Shaun es la recordadísima oveja con gorrito de A close shave, segunda entrega de W&G, Nick Park decidió darle un protagónico y creó Shaun the sheep, una serie de 20 cortometrajes (en su primera temporada) que emitió la BBC y que gracias a quién sabe qué razón tuve la dicha de ver.
La expresividad de los ojos de Gromit vuelven a aparecer en los movimientos de Shaun, la suspicacia y originalidad en la solución de los más insólitos problemas también reaparecen pero esta vez teñidos de una visión aun más naif que en W&G. El rebaño tiene menos necesidades que Wallace, los “malos” son menos malos que el perro robótico o el pinguino roba-diamantes, pero el absurdo no llega tan lejos y las ovejas, como las gallinas en Pollitos en fuga, tienen algunas actividades prohibidas por la propia lógica de la serie, lo que hace que la mínima tensión creada tras cada “misión” funcione de manera correcta y la mezcla de emoción por la acción y la felicidad que genera cada conquista del rebaño sea efectiva.

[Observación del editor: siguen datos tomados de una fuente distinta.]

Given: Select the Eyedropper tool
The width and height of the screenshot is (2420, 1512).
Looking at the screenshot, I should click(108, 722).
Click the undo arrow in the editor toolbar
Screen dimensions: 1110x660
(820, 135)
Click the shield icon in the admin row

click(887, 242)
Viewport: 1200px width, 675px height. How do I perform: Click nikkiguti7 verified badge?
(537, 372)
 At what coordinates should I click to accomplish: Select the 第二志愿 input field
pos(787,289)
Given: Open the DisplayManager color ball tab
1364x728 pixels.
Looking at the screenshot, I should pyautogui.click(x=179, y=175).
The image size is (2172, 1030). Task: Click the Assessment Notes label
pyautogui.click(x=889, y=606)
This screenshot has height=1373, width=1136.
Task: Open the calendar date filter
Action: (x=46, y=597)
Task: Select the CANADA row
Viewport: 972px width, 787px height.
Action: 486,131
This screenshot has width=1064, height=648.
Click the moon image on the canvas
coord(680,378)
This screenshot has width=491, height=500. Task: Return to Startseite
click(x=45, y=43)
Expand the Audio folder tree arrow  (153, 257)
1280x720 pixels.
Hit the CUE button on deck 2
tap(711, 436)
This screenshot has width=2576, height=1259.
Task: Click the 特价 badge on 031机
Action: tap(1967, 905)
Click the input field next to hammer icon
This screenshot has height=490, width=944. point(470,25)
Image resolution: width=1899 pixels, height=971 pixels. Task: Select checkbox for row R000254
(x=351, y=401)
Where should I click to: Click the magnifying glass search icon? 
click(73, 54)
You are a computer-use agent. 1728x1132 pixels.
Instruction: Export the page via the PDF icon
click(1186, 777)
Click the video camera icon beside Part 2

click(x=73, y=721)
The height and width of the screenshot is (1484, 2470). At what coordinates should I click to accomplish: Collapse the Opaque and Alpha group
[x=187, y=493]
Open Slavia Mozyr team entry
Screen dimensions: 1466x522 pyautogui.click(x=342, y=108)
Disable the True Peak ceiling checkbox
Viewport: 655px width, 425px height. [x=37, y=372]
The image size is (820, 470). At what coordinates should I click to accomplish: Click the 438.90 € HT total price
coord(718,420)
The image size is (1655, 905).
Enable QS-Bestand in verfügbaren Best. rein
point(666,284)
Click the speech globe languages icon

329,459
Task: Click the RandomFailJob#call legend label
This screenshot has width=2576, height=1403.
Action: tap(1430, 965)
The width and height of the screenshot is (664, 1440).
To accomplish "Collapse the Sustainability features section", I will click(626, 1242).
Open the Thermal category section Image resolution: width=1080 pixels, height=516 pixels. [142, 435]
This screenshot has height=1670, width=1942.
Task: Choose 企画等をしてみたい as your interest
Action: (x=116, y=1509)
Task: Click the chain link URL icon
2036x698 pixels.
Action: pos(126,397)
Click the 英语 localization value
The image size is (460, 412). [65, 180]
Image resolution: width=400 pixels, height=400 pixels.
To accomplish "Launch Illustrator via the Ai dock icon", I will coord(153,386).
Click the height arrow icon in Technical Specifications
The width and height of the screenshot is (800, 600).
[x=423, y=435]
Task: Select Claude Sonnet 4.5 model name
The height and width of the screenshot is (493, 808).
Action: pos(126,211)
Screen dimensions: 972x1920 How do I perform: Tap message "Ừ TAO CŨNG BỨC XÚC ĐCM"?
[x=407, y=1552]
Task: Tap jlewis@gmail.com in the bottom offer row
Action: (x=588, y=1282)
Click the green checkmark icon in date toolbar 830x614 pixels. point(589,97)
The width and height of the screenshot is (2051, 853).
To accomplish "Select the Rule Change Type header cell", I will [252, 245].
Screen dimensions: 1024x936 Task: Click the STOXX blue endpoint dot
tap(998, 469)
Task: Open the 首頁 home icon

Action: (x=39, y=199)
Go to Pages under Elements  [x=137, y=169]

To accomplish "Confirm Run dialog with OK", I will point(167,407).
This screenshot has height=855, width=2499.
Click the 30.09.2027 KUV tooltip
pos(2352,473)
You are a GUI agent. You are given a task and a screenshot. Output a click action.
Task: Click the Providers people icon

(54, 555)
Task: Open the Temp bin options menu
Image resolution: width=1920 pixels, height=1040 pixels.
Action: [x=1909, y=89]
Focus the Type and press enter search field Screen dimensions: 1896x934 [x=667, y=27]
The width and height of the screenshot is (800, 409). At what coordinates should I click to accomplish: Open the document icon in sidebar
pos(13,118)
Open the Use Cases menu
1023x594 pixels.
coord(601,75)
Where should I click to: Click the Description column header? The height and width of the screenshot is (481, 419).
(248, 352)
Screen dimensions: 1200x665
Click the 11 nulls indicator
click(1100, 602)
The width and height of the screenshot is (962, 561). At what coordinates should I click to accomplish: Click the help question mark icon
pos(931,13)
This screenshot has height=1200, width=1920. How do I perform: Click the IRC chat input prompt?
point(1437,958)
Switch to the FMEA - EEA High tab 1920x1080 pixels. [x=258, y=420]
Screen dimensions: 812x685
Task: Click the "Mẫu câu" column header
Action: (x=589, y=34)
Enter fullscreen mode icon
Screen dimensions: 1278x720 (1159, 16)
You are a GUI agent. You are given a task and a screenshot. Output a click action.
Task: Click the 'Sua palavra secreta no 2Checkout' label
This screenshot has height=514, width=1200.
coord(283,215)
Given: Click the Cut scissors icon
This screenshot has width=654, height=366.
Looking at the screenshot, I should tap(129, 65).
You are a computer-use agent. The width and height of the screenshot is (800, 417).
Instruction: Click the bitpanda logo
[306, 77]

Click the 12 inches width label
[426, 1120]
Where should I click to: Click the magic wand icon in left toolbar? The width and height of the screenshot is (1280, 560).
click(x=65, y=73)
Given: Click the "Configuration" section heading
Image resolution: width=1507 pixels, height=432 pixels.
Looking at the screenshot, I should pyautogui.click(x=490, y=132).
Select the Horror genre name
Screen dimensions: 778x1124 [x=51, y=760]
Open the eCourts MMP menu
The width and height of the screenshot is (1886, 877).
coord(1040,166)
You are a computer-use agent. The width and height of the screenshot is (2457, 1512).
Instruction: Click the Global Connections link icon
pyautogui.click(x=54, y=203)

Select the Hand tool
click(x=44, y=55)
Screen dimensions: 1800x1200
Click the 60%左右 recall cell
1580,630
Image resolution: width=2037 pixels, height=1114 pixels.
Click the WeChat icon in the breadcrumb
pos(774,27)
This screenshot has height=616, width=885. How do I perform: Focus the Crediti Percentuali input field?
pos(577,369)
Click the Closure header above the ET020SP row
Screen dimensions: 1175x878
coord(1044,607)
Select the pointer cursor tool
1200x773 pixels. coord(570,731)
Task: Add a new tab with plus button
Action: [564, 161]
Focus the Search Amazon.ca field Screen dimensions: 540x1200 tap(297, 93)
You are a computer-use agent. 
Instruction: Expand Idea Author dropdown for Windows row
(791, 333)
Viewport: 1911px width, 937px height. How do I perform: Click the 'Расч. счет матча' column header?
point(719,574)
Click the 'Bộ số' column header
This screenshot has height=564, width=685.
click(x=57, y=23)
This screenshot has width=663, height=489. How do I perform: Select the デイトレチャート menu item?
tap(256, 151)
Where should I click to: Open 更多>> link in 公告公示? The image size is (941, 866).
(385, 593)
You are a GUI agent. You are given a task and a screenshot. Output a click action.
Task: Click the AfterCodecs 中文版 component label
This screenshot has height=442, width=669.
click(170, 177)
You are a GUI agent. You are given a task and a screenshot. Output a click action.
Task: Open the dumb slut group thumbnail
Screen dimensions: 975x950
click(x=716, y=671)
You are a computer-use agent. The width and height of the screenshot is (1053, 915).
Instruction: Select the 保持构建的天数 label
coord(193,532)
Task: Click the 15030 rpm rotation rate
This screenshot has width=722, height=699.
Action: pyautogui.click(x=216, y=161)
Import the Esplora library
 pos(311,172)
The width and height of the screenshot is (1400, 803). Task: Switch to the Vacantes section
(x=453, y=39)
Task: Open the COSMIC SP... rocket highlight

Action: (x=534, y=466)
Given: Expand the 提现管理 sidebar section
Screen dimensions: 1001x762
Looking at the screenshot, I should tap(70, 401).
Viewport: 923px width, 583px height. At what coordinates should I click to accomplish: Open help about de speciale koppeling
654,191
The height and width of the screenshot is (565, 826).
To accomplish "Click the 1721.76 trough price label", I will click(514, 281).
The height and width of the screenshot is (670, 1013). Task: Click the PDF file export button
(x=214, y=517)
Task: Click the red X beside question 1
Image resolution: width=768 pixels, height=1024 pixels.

La perfección de los escenarios, el diseño depuradísimo de cada personaje, la pegadiza pero muy alegre canción con que abre y cierra cada capítulo y la costumbre de Aardman de dejar mucho lugar para la imaginación son un gran acierto de la dupla creativa conformada por Nick Park en las ideas y por Christopher Sadler en la dirección.
Planteada como una serie para niños, Shaun the sheep, vuelve a demostrar que Aardman es el estudio que mejor combina la profesionalidad absoluta con el efecto exacto para que lo infantil atraiga a los mayores y cree una atmósfera en la que los grandes puedan sentirse niños, y los niños puedan ver cine que los trate como tales.